Ce qui s'est passé cette fin de semaine quand, après des années de persécution et une nouvelle attaque judiciaire par des procureurs évidemment liés à la droite, le chef du gouvernement de la ville de Buenos Aires, Horacio Rodriguez Larreta, a fait encercler par la police la maison de Fernandez pour éviter les manifestations en sa faveur a provoqué l'irruption et l'unification de ce mouvement péroniste divers mais puissant.

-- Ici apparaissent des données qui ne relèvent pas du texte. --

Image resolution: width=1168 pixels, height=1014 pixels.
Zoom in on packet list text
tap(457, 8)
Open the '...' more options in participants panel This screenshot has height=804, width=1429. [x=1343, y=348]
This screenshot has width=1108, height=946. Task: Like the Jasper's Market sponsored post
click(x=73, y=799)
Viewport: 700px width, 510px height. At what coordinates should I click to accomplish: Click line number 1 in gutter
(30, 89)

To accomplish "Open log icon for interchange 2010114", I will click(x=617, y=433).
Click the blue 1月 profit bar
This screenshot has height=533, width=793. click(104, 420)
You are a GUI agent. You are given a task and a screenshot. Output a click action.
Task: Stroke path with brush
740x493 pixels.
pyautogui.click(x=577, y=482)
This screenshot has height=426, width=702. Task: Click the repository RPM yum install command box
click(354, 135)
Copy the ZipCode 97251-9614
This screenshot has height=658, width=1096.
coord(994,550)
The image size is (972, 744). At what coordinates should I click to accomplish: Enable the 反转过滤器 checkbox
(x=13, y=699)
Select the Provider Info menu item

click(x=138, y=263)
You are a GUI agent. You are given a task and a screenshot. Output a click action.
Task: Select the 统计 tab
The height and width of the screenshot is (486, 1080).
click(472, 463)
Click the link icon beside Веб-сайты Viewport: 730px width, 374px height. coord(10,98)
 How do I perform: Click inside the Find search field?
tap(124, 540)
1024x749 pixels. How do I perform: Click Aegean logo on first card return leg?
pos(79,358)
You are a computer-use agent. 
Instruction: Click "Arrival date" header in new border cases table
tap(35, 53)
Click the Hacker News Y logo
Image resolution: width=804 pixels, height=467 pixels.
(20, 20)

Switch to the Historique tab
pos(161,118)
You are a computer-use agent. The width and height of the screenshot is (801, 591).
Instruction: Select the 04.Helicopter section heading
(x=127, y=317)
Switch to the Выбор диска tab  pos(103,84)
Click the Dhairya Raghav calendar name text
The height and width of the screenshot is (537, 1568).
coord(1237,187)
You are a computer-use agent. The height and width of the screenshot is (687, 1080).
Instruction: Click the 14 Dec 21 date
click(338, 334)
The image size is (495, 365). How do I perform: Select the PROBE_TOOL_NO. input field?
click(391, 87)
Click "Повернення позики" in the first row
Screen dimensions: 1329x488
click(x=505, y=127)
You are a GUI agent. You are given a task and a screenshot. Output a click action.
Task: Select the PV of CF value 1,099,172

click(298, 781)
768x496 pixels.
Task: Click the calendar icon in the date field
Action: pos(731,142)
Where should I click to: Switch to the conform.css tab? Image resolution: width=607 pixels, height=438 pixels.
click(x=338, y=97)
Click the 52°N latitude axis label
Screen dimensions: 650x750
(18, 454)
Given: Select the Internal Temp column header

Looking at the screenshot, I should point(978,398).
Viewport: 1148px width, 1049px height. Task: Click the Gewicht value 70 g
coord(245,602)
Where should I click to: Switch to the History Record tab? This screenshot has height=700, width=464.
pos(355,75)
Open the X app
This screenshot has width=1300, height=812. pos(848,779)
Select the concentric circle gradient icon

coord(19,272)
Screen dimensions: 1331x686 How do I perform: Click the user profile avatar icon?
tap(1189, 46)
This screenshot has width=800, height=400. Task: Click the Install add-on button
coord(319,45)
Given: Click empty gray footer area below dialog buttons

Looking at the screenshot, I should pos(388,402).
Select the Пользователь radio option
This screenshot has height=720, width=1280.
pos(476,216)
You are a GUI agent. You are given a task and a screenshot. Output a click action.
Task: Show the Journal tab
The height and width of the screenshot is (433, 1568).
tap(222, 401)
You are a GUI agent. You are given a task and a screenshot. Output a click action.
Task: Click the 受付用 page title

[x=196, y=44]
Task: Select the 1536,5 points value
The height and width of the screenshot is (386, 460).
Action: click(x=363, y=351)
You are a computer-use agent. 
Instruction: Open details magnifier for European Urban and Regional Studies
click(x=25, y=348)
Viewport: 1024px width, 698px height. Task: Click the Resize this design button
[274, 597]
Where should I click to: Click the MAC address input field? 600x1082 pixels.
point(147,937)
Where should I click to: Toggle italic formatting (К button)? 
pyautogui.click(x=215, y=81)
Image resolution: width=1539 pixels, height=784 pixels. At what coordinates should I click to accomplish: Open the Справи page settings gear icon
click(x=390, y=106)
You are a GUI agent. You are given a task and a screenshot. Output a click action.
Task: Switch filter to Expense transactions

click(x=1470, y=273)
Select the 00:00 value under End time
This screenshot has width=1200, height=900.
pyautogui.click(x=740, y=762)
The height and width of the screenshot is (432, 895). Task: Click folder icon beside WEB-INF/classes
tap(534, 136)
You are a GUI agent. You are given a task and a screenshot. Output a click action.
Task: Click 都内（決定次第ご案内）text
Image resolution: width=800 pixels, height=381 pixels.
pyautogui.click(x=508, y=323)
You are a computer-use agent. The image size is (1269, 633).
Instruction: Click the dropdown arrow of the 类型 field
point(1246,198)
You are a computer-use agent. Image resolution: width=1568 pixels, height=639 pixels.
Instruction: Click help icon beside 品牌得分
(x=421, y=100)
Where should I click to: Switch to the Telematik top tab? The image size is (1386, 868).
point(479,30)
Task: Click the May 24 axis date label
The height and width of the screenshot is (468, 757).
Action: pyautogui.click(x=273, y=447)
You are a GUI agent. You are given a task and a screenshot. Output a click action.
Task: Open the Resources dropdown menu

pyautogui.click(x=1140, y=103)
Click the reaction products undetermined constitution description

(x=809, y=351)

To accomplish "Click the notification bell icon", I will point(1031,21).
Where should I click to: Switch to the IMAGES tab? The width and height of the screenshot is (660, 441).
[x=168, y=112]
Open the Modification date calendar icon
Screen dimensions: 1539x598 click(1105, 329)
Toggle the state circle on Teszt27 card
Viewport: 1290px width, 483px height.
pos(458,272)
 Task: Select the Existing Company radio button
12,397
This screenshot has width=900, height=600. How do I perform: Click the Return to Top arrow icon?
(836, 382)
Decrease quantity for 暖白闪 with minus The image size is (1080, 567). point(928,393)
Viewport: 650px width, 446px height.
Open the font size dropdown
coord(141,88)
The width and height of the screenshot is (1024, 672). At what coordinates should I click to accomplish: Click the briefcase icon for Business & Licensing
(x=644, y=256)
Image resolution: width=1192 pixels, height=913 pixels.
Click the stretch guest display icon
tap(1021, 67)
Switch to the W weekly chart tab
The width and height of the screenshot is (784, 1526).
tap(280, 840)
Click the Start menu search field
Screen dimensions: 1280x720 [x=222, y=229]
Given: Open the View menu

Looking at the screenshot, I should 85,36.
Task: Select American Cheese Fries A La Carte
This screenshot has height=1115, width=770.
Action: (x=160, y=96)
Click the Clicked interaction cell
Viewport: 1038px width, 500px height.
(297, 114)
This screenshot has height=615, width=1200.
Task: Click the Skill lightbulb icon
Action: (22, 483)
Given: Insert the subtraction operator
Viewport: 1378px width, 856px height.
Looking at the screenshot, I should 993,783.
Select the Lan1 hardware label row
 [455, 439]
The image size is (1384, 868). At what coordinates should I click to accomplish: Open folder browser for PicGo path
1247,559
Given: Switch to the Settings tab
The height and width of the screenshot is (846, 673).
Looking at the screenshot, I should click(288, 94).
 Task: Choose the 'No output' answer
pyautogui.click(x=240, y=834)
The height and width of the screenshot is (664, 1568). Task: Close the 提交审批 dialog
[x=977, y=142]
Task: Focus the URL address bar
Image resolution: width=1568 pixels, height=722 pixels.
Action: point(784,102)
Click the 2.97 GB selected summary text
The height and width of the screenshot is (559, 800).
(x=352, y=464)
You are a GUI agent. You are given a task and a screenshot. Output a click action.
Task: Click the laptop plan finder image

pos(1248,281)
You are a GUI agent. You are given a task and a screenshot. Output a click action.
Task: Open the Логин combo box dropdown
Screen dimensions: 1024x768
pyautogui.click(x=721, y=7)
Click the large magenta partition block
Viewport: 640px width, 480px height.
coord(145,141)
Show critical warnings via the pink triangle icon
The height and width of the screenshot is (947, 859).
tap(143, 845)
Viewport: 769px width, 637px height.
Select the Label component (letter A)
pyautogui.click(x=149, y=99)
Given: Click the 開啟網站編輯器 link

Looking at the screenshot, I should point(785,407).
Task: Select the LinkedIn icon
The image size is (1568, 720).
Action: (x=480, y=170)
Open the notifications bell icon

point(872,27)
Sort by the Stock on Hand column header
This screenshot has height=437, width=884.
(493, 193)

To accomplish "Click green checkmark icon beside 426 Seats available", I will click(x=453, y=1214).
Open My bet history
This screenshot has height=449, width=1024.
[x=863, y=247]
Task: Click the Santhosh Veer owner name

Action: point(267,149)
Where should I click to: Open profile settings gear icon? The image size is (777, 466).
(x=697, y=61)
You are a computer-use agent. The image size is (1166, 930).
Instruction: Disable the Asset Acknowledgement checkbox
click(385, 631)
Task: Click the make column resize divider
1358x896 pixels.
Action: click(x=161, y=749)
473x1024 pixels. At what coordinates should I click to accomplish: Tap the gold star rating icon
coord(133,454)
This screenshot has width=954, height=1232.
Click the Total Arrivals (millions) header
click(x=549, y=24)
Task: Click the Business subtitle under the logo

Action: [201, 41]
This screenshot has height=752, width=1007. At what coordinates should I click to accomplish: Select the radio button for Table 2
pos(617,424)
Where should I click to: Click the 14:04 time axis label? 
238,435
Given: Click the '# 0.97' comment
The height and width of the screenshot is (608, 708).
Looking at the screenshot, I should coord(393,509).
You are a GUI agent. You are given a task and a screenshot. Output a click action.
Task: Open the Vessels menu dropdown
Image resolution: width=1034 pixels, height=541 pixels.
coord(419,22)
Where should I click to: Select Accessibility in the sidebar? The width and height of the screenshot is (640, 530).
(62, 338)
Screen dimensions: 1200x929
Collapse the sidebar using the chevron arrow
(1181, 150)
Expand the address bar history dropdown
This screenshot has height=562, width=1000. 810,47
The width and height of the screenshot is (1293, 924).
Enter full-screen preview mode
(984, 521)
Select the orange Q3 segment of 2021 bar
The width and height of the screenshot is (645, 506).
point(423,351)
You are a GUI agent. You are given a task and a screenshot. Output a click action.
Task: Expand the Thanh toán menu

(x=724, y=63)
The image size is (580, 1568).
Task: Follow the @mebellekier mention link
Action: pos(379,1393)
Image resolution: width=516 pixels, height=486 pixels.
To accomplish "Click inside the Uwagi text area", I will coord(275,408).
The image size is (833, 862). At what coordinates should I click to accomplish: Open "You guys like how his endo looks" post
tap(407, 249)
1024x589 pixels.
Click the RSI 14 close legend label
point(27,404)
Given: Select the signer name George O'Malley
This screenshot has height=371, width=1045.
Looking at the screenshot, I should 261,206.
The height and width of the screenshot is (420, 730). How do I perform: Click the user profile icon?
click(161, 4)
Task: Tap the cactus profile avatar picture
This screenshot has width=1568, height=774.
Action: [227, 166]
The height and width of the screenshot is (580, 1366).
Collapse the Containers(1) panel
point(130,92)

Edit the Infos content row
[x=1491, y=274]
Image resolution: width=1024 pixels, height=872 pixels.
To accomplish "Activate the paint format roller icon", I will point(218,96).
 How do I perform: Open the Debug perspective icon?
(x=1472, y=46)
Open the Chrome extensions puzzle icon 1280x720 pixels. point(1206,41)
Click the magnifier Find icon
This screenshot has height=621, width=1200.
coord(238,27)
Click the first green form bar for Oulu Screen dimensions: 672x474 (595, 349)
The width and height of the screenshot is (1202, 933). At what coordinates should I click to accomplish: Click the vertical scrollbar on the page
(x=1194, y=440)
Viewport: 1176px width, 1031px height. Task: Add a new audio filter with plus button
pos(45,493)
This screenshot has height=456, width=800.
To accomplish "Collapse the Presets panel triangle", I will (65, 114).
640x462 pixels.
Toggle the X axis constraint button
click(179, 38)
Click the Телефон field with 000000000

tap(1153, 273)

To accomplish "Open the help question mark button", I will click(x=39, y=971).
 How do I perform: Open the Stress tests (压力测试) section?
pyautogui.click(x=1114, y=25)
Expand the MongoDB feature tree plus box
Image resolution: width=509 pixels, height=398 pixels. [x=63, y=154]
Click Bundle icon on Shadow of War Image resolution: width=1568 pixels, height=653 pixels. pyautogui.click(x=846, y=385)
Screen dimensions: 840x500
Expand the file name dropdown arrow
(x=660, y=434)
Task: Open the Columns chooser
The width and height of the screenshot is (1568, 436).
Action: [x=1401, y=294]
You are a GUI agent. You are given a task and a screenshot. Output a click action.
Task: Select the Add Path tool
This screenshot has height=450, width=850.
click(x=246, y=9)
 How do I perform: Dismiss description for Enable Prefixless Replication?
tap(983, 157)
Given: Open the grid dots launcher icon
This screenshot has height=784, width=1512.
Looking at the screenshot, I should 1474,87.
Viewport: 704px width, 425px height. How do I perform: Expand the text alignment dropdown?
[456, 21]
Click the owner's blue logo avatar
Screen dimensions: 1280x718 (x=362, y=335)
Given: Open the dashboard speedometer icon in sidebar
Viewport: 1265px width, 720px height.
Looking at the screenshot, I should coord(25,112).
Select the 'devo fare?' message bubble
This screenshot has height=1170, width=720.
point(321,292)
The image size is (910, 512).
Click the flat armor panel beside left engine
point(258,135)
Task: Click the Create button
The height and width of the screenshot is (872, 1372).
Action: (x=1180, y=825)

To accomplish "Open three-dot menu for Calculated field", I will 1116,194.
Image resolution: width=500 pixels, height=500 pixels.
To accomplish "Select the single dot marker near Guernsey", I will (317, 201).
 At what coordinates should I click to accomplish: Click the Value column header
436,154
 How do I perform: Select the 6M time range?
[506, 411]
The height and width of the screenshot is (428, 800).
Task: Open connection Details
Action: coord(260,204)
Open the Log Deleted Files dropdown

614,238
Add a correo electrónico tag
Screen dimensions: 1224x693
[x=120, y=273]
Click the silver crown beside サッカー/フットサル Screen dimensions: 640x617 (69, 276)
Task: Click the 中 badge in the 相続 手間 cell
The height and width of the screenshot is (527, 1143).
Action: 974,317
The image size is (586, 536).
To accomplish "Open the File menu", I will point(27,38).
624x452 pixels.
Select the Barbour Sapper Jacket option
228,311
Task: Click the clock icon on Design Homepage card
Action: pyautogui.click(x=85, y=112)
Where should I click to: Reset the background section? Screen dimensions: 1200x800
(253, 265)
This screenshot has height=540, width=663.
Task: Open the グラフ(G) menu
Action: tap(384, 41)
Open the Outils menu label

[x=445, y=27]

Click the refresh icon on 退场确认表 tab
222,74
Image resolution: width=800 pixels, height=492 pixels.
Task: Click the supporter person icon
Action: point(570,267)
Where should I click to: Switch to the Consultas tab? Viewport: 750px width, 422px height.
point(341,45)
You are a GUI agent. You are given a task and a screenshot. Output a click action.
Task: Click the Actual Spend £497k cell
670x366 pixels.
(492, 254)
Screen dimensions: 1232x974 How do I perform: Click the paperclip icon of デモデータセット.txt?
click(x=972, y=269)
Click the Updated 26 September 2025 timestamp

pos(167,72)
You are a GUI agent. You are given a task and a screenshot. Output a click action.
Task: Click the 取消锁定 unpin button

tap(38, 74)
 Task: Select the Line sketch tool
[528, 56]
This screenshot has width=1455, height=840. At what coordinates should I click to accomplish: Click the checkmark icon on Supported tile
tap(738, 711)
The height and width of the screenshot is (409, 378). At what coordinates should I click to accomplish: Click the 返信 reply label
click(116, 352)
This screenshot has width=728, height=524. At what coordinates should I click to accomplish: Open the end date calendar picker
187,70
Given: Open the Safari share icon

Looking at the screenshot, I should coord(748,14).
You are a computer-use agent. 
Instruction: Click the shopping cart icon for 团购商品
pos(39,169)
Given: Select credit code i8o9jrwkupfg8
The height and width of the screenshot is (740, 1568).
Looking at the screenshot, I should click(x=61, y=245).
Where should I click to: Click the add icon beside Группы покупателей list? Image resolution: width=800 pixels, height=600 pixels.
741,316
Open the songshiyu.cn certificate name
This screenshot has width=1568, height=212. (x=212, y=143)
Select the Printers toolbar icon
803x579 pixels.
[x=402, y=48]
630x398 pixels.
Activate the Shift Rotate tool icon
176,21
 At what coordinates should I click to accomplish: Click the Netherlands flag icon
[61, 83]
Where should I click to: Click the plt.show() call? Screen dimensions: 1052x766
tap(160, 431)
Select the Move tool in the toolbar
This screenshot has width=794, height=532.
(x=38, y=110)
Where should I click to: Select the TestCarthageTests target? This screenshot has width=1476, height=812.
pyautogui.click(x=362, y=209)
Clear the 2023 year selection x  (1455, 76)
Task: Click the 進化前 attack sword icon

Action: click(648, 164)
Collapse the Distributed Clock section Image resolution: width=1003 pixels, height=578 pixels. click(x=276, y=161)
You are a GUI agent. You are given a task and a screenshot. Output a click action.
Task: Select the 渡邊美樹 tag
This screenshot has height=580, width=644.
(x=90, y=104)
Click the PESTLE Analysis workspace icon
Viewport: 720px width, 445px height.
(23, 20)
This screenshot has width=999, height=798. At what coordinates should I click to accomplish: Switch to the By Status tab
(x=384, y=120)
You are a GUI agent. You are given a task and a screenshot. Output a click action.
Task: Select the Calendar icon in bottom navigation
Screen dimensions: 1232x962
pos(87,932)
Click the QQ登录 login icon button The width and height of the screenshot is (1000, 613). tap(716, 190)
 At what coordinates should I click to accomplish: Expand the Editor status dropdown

Le péronisme a été vu comme divisé et affaibli sous le dernier mandat de l'actuel président Alberto Fernandez. La situation d’appauvrissement économique provoquée par la pandémie, le conflit en Ukraine et par des questions internes a amené le président à signer un accord avec le Fonds Monétaire International qui a fini par diviser le soutien du péronisme au Gouvernement et par mettre en évidence les fissures entre celui-ci et la vice-présidente.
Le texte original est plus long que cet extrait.